··· MATERIAL FOR THE TASK

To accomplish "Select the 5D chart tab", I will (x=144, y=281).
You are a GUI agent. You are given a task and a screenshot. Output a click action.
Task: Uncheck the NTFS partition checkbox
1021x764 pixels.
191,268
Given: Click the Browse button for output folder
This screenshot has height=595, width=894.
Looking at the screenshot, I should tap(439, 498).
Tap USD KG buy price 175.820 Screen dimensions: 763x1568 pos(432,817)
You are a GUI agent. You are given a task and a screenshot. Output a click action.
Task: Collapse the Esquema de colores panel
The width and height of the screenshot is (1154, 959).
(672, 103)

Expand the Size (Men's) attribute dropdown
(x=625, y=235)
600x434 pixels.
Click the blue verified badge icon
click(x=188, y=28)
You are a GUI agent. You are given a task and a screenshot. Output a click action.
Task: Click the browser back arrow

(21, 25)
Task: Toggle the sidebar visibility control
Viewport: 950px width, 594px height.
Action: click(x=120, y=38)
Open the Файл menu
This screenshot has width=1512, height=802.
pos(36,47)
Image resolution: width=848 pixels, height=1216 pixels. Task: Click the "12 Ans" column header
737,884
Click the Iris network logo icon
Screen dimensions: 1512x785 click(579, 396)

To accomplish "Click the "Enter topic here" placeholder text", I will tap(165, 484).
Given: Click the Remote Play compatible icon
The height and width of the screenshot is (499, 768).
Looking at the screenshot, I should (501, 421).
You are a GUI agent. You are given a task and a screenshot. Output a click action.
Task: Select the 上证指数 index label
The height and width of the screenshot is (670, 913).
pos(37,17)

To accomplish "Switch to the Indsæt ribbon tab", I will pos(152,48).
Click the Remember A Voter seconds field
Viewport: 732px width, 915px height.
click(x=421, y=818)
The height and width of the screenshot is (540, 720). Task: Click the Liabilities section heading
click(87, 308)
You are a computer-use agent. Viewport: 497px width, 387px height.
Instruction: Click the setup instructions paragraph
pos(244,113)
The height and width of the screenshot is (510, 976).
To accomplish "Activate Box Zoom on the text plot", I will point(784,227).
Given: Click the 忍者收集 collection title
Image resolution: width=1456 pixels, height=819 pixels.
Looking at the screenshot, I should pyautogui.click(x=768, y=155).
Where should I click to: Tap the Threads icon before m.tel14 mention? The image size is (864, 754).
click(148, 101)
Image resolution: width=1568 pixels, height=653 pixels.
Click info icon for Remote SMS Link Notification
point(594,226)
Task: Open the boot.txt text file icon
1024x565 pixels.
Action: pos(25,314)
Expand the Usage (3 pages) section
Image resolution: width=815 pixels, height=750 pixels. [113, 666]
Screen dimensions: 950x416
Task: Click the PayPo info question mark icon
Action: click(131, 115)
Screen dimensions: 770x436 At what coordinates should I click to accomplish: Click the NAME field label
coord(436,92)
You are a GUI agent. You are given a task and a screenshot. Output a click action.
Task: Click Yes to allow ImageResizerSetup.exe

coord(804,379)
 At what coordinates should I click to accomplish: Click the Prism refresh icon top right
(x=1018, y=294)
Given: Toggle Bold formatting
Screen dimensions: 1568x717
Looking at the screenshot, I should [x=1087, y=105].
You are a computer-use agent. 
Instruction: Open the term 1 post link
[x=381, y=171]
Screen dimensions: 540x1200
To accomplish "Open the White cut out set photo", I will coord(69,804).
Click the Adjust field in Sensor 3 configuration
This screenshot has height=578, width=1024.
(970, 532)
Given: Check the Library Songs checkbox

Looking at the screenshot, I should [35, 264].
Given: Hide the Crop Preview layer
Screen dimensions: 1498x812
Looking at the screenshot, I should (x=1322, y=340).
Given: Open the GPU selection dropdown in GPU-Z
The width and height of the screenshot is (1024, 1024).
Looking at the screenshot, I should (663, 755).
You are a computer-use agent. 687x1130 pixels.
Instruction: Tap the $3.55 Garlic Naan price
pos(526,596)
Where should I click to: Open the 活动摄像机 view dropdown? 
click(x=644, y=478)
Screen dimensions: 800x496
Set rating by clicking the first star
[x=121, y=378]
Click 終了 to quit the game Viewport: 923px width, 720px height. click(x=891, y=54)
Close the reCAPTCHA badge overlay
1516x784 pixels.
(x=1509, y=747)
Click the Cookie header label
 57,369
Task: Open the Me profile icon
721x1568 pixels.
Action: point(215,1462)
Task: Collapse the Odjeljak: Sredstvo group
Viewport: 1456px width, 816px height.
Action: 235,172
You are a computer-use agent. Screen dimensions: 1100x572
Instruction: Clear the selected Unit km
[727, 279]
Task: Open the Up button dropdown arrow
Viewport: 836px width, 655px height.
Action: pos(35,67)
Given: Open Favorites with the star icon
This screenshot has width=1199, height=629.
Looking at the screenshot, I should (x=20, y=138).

······

Print the records again, exactly as they stand above.

To accomplish "Select the 5D chart tab", I will (x=144, y=281).
You are a GUI agent. You are given a task and a screenshot. Output a click action.
Task: Uncheck the NTFS partition checkbox
1021x764 pixels.
191,268
Given: Click the Browse button for output folder
This screenshot has height=595, width=894.
Looking at the screenshot, I should tap(439, 498).
Tap USD KG buy price 175.820 Screen dimensions: 763x1568 pos(432,817)
You are a GUI agent. You are given a task and a screenshot. Output a click action.
Task: Collapse the Esquema de colores panel
The width and height of the screenshot is (1154, 959).
(672, 103)

Expand the Size (Men's) attribute dropdown
(x=625, y=235)
600x434 pixels.
Click the blue verified badge icon
click(x=188, y=28)
You are a GUI agent. You are given a task and a screenshot. Output a click action.
Task: Click the browser back arrow

(21, 25)
Task: Toggle the sidebar visibility control
Viewport: 950px width, 594px height.
Action: click(x=120, y=38)
Open the Файл menu
This screenshot has width=1512, height=802.
pos(36,47)
Image resolution: width=848 pixels, height=1216 pixels. Task: Click the "12 Ans" column header
737,884
Click the Iris network logo icon
Screen dimensions: 1512x785 click(579, 396)

To accomplish "Click the "Enter topic here" placeholder text", I will tap(165, 484).
Given: Click the Remote Play compatible icon
The height and width of the screenshot is (499, 768).
Looking at the screenshot, I should (501, 421).
You are a GUI agent. You are given a task and a screenshot. Output a click action.
Task: Select the 上证指数 index label
The height and width of the screenshot is (670, 913).
pos(37,17)

To accomplish "Switch to the Indsæt ribbon tab", I will pos(152,48).
Click the Remember A Voter seconds field
Viewport: 732px width, 915px height.
click(x=421, y=818)
The height and width of the screenshot is (540, 720). Task: Click the Liabilities section heading
click(87, 308)
You are a computer-use agent. Viewport: 497px width, 387px height.
Instruction: Click the setup instructions paragraph
pos(244,113)
The height and width of the screenshot is (510, 976).
To accomplish "Activate Box Zoom on the text plot", I will point(784,227).
Given: Click the 忍者收集 collection title
Image resolution: width=1456 pixels, height=819 pixels.
Looking at the screenshot, I should pyautogui.click(x=768, y=155).
Where should I click to: Tap the Threads icon before m.tel14 mention? The image size is (864, 754).
click(148, 101)
Image resolution: width=1568 pixels, height=653 pixels.
Click info icon for Remote SMS Link Notification
point(594,226)
Task: Open the boot.txt text file icon
1024x565 pixels.
Action: pos(25,314)
Expand the Usage (3 pages) section
Image resolution: width=815 pixels, height=750 pixels. [113, 666]
Screen dimensions: 950x416
Task: Click the PayPo info question mark icon
Action: click(131, 115)
Screen dimensions: 770x436 At what coordinates should I click to accomplish: Click the NAME field label
coord(436,92)
You are a GUI agent. You are given a task and a screenshot. Output a click action.
Task: Click Yes to allow ImageResizerSetup.exe

coord(804,379)
 At what coordinates should I click to accomplish: Click the Prism refresh icon top right
(x=1018, y=294)
Given: Toggle Bold formatting
Screen dimensions: 1568x717
Looking at the screenshot, I should [x=1087, y=105].
You are a computer-use agent. 
Instruction: Open the term 1 post link
[x=381, y=171]
Screen dimensions: 540x1200
To accomplish "Open the White cut out set photo", I will coord(69,804).
Click the Adjust field in Sensor 3 configuration
This screenshot has height=578, width=1024.
(970, 532)
Given: Check the Library Songs checkbox

Looking at the screenshot, I should [35, 264].
Given: Hide the Crop Preview layer
Screen dimensions: 1498x812
Looking at the screenshot, I should (x=1322, y=340).
Given: Open the GPU selection dropdown in GPU-Z
The width and height of the screenshot is (1024, 1024).
Looking at the screenshot, I should (663, 755).
You are a computer-use agent. 687x1130 pixels.
Instruction: Tap the $3.55 Garlic Naan price
pos(526,596)
Where should I click to: Open the 活动摄像机 view dropdown? 
click(x=644, y=478)
Screen dimensions: 800x496
Set rating by clicking the first star
[x=121, y=378]
Click 終了 to quit the game Viewport: 923px width, 720px height. click(x=891, y=54)
Close the reCAPTCHA badge overlay
1516x784 pixels.
(x=1509, y=747)
Click the Cookie header label
 57,369
Task: Open the Me profile icon
721x1568 pixels.
Action: point(215,1462)
Task: Collapse the Odjeljak: Sredstvo group
Viewport: 1456px width, 816px height.
Action: 235,172
You are a computer-use agent. Screen dimensions: 1100x572
Instruction: Clear the selected Unit km
[727, 279]
Task: Open the Up button dropdown arrow
Viewport: 836px width, 655px height.
Action: pos(35,67)
Given: Open Favorites with the star icon
This screenshot has width=1199, height=629.
Looking at the screenshot, I should (x=20, y=138).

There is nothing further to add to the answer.